▶ _Data to process_:
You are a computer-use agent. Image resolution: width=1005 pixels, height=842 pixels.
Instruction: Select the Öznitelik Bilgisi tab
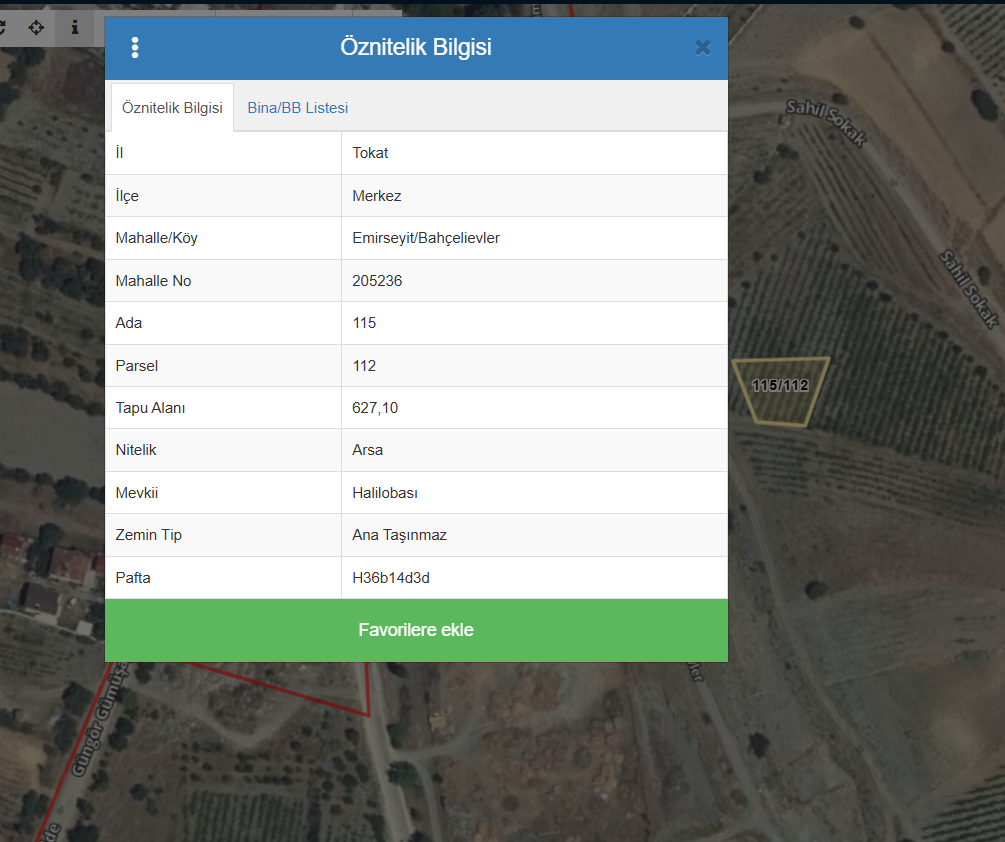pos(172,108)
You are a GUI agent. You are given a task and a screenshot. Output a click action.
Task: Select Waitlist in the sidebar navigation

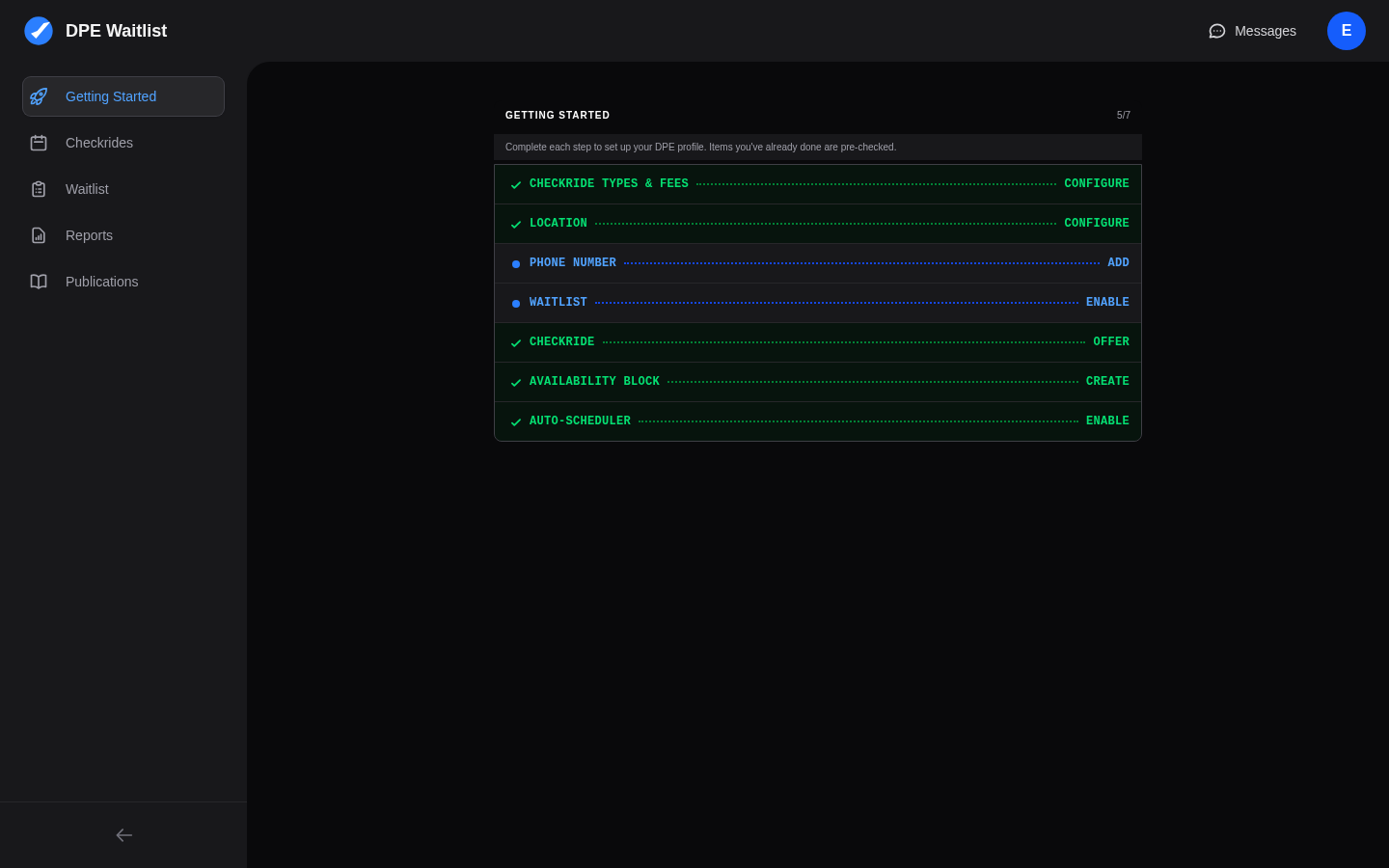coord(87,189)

▶ _Problem to work on_: Write out the entries above word for word. Do not include the pictures.

▶ _Solution below_:
You are a computer-use agent. Image resolution: width=1005 pixels, height=842 pixels.
Instruction: Select the Öznitelik Bilgisi tab
pos(172,108)
You are a GUI agent. You are given a task and a screenshot. Output a click action.
Task: Select Waitlist in the sidebar navigation

coord(87,189)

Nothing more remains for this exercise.